Груня старше своей сестры на тринадцать ми­нут, она носит пророческий плащ так же неохот­но, как когда-то Иона32. Пока ее сестра-близнец Гадасл играла на скрипке, возносясь в своей игре к небесам, Груня сражалась и страдала за рево­люцию на грешной земле. Их отец был очень странным человеком, он разработал сыворотку, которую назвал антизавистин, чтобы исцелять людей, а в перспективе и все человечество от при­ступов зависти. Но, попав в гетто, безумный уче­ный ввел себе огромную дозу сыворотки, чтобы навсегда избавиться не только от зависти, но и от всех остальных чувств. В безымянном лагере смерти двойняшки становятся еще больше по­хожи друг на друга, чем раньше, пока комендант Зигфрид Хох не создает оркестр из заключенных, где Гадасл становится первой скрипкой. Когда по­сле исполнения «Героической сонаты» Бетховена она отказалась подобрать брошенные комендан­том на землю мандариновые корки, в наказание ее номер заносят в черный список. Груня, кото­рая носит другой номер, не может заменить со­бой одаренную сестру.

Но у нее остается жажда мести, какую не вы­лечишь ни одной сывороткой в мире. Груня объ­единяется со Звулеком Подвалом, сыном Цали- трубочиста, и они вместе идут по следу бывше­го коменданта лагеря, который теперь скрывает­ся где-то в Южной Америке. Но когда Груня на­конец настигает свою жертву, выясняется, что пе­руанские индейцы уже превратили отрубленную голову Зигфрида Хоха в цанцу, сморщенную су­шеную головку. Этого слишком мало, и все это слишком поздно. После того как Бог бросает ей с неба мандариновую кожуру, рассказ возвращает­ся к шторму на море, но Груня непоколебимо сто­ит на страже сестры: «Гадасл не станет гнуться, не станет!»
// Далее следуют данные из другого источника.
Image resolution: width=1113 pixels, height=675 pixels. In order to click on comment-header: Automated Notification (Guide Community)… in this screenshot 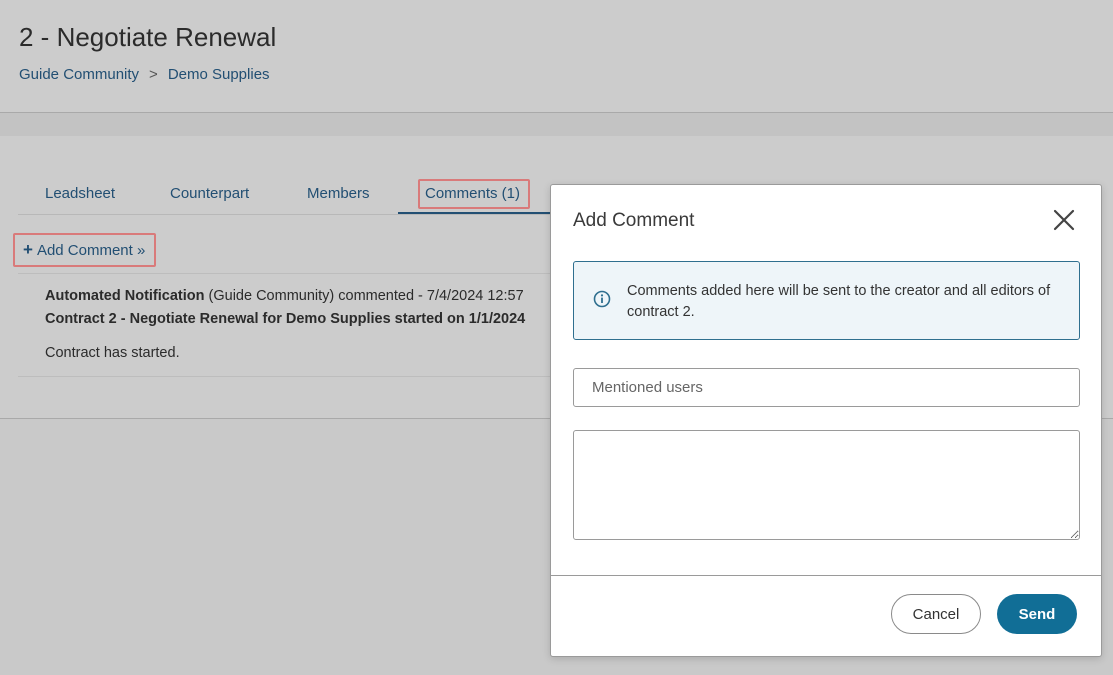, I will do `click(298, 296)`.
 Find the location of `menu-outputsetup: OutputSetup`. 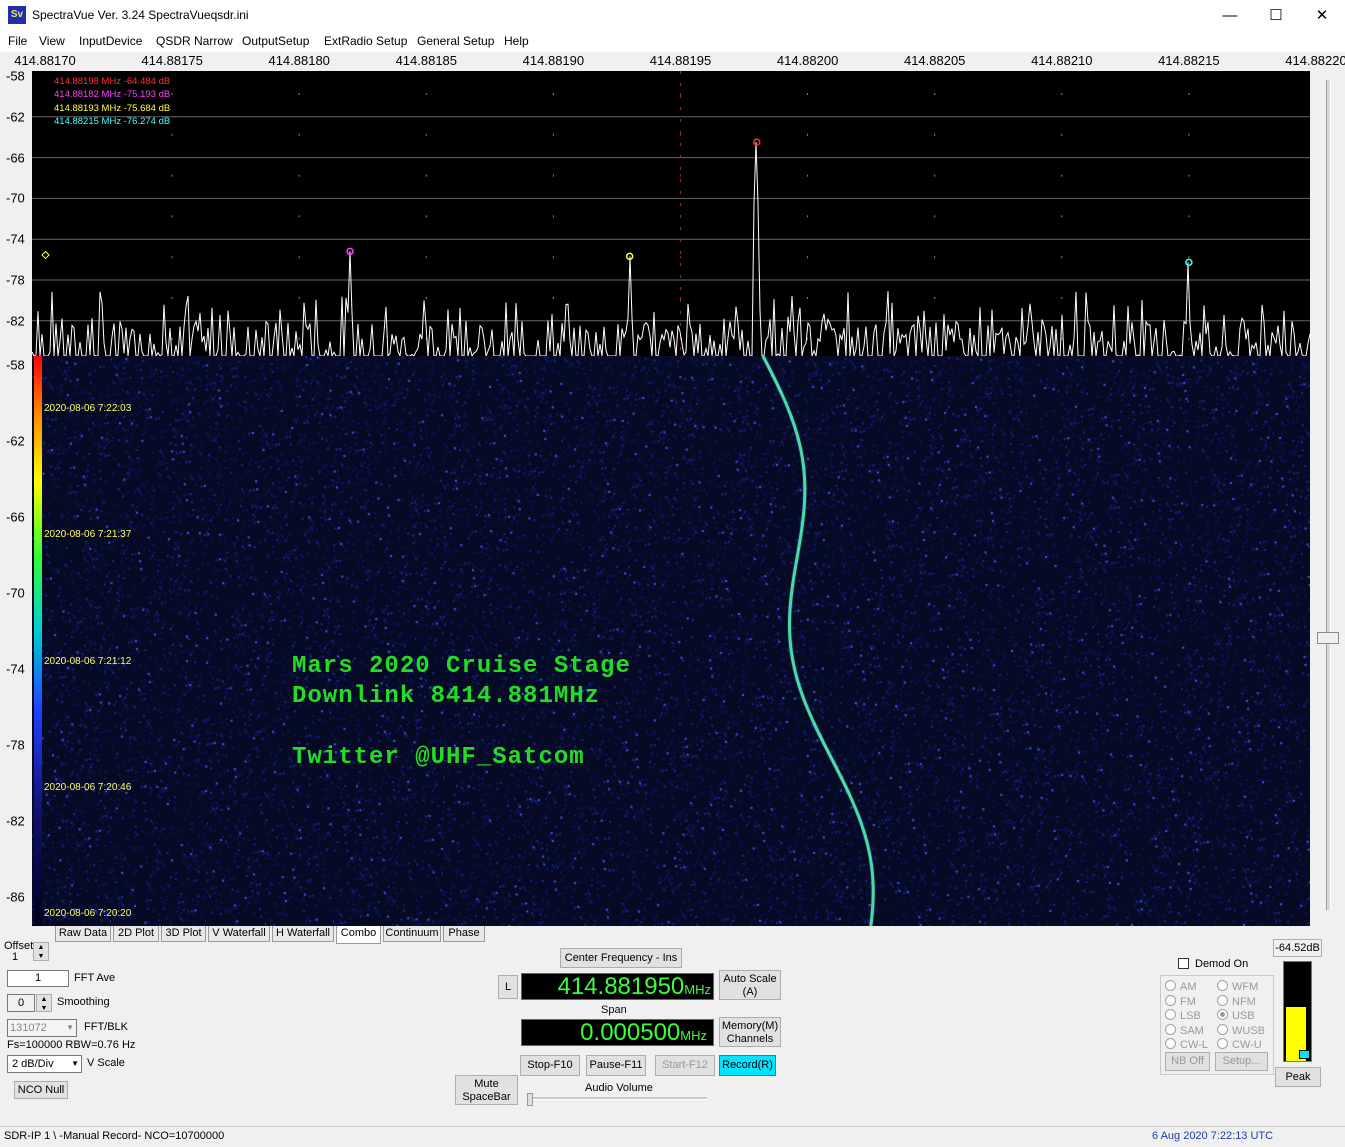

menu-outputsetup: OutputSetup is located at coordinates (276, 41).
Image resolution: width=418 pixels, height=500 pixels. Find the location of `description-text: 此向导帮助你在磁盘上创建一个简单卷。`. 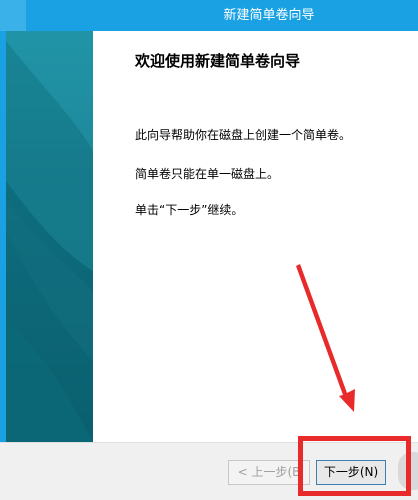

description-text: 此向导帮助你在磁盘上创建一个简单卷。 is located at coordinates (244, 135).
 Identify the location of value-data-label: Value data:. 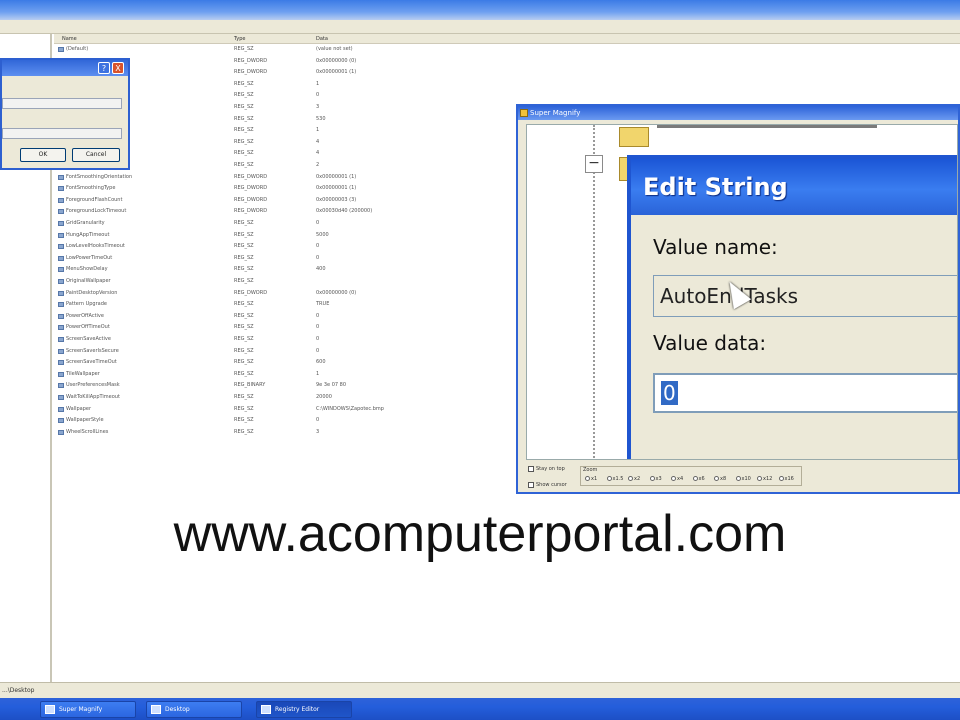
(710, 343).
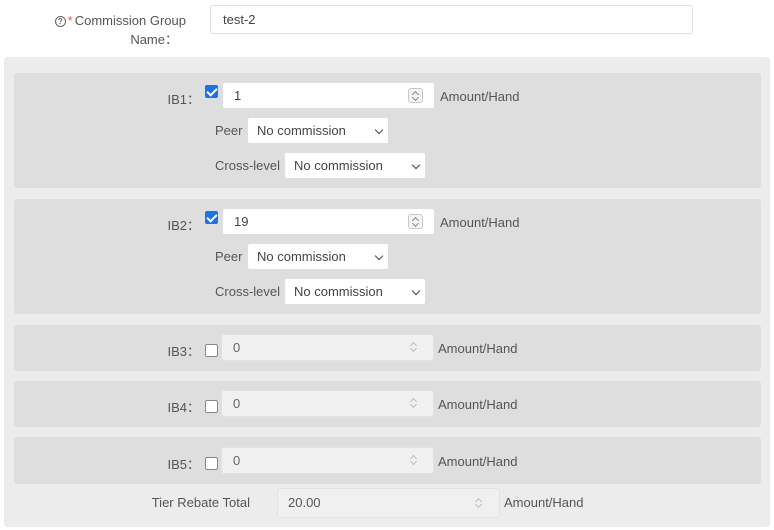 The image size is (774, 530). What do you see at coordinates (414, 404) in the screenshot?
I see `ib4-stepper-icon` at bounding box center [414, 404].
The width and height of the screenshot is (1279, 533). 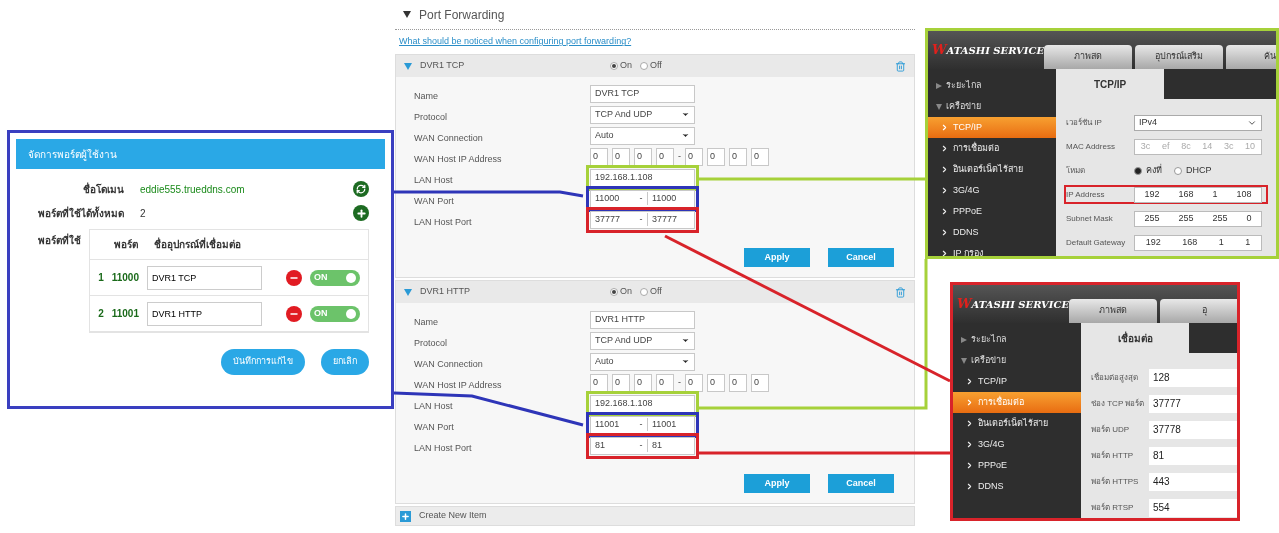 I want to click on create-item-link: Create New Item, so click(x=453, y=516).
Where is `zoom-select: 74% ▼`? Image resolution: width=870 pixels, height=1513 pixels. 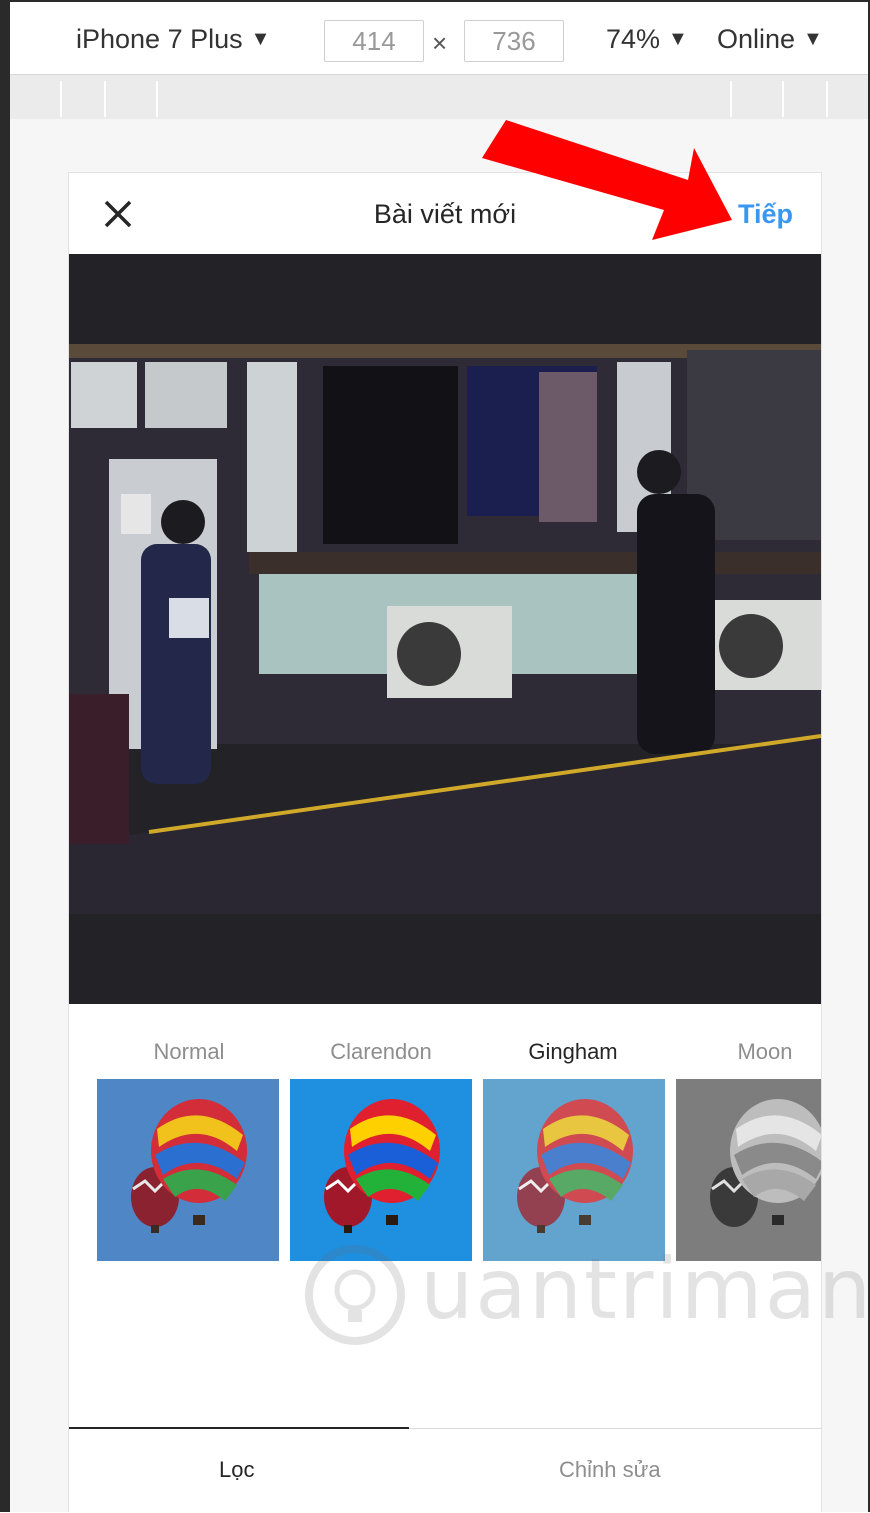
zoom-select: 74% ▼ is located at coordinates (647, 40).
«Двойняшка, которая взяла на себя несвер- шившуюся любовь и ненависть своей сестры, — говорит Вайс, — это, по Суцкеверу, совершенный символ выжившего человека, который навсегда хранит свою мертвую “половинку”»33. Груня на­столько глубоко живет в своем рассказе, что она будет всегда и везде искать любого, кто может по­мочь ей восстановить жизнь погибшей сестры. (Рассказчик, как мы узнаем где-то в середине рас­сказа, когда-то был влюблен в Гадасл, и этим объ­ясняется, почему Груня разыскала его в кафете­рии.) Груня еще и разгневанный пророк, кото­рый швыряет свою жалкую участь прямо в лицо Богу. Не так-то просто рассказывать истории по­сле Холокоста. В каждой истории, чтобы сказать правду, нужно связать пророчество с ужасом, пе­ремешать мессианское время с журналистской точностью дневника, соединить тех, кто еще жив, с теми, кто никогда не умрет до конца.